→ **WHAT TO PRODUCE**
Answer these questions using the passage about TrB and SB below.
1. What does TrB have to know in order to know that he has destroyed the plant?
2. In the possible world where the children evacuate the plant, what would TrB still do?
3. What kind of cases does the passage say the classic DDE cases are?

TrB's killing of the children is intentional. Not only does TrB want to bomb the plant, he also wants to know that he has destroyed it, and to acquire this knowledge, ex hypothesis, he has to know that he has killed the children. Killing the children is a means for TrB's epistemic goal, and is thus intended. Consider the possible world where the children evacuate the plant and so the correlation between killing the children and destroying the plant does not hold any more. We assumed that TrB had no epistemic access to the plant, except through the children. In that possible world, TrB would still believe that killing of children is the only reliable sign of destroying the plant, and thus he would still bomb them. This shows that he is guided by the children. However, SB is not TrB. To know that he has destroyed the plant, SB does not need to know that the children are killed. Even if the presence of the children is evidence for the presence of the plant, SB is not dependent on it; he would not go after the children if they were to leave the plant. The important question is whether tracking the supposed "side-effect" is necessary to know that the intended effect is achieved. If so, the "side-effect" is intended. If not, the side-effect is neither epistemically nor instrumentally necessary for the intended effect and thus not intended. The classic cases to which DDE applies (such as strategic bombing), are cases where the side-effect is neither epistemically nor instrumentally necessary for the intended effect.

→ **DATA EXCERPTS**
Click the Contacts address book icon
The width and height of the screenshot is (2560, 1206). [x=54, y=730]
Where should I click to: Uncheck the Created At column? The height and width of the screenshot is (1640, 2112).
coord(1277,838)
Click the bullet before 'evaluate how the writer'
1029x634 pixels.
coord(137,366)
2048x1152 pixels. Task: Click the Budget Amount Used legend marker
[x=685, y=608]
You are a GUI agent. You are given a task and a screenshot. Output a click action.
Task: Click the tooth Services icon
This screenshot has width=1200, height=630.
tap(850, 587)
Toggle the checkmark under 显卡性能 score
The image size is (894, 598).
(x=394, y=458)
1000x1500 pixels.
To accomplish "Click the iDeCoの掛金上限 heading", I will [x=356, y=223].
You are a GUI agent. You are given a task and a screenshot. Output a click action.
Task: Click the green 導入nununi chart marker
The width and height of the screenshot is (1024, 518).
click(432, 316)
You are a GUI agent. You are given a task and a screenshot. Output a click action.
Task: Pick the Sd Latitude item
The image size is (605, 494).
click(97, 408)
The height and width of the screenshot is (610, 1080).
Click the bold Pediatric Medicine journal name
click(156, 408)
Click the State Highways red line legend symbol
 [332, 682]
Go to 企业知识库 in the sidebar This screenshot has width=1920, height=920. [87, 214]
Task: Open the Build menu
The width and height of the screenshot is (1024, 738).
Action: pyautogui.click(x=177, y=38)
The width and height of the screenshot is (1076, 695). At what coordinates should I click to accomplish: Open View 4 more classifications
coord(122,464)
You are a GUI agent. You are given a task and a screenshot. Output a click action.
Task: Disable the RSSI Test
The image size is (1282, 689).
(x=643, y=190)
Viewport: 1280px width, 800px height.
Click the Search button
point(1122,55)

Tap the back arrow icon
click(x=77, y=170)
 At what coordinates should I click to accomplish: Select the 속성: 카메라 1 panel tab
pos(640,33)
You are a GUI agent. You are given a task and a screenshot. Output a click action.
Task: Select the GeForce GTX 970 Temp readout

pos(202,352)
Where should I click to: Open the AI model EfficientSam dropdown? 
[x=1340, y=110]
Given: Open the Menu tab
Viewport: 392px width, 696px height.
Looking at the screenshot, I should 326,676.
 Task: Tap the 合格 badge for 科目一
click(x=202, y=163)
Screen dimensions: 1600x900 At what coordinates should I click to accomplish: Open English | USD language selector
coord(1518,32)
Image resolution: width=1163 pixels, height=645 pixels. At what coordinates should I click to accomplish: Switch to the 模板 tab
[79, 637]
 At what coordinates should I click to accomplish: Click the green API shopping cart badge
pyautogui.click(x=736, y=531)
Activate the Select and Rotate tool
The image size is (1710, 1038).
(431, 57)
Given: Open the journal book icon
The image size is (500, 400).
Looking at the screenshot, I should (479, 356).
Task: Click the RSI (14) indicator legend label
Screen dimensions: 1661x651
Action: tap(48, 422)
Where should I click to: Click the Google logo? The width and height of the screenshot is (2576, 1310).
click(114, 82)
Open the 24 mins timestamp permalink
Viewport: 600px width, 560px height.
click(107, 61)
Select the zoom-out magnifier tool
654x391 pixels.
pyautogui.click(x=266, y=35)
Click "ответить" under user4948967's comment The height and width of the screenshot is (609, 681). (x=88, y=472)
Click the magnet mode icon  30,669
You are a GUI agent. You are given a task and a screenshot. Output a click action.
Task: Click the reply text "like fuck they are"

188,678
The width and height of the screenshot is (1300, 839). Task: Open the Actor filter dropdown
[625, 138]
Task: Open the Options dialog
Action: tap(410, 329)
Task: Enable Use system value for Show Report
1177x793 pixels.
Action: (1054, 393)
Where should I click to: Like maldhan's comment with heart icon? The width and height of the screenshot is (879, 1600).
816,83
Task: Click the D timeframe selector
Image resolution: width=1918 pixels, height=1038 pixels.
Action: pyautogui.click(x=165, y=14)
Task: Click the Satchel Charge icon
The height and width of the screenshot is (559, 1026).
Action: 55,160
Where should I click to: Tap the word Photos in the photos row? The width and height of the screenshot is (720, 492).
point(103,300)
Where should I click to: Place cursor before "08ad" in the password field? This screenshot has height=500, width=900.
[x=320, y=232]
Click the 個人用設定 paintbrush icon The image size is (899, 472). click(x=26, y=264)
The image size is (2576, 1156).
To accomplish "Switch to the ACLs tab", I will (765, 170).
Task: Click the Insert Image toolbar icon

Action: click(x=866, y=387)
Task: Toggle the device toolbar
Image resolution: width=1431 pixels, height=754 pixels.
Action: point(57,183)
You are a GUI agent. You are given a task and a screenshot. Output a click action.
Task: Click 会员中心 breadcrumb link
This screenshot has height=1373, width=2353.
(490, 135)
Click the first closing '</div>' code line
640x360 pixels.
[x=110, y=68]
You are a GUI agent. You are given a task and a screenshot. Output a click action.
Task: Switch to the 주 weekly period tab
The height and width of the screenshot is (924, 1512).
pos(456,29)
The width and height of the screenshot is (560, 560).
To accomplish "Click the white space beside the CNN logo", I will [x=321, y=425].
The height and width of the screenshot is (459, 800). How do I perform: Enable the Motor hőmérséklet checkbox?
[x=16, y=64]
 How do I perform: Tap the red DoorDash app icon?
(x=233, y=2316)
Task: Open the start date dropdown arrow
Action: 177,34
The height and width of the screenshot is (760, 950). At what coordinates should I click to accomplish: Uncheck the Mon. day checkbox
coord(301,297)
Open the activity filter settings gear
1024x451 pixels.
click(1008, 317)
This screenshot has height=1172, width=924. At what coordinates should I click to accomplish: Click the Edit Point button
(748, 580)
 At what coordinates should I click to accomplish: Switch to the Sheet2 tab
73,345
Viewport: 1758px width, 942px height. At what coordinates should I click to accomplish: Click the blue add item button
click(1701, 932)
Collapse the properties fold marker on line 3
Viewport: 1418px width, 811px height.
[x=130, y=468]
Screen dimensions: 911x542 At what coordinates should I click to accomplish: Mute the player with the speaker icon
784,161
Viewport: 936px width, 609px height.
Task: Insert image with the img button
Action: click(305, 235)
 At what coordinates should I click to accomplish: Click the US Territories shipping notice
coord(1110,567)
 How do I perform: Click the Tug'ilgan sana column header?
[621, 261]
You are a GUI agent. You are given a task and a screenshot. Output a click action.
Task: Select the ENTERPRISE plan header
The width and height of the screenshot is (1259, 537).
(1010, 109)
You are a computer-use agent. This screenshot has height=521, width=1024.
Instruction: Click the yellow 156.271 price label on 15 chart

→ **SOLUTION FOR THIS PROBLEM**
1. That he has killed the children.
2. He would still bomb the children.
3. Cases where the side-effect is neither epistemically nor instrumentally necessary for the intended effect.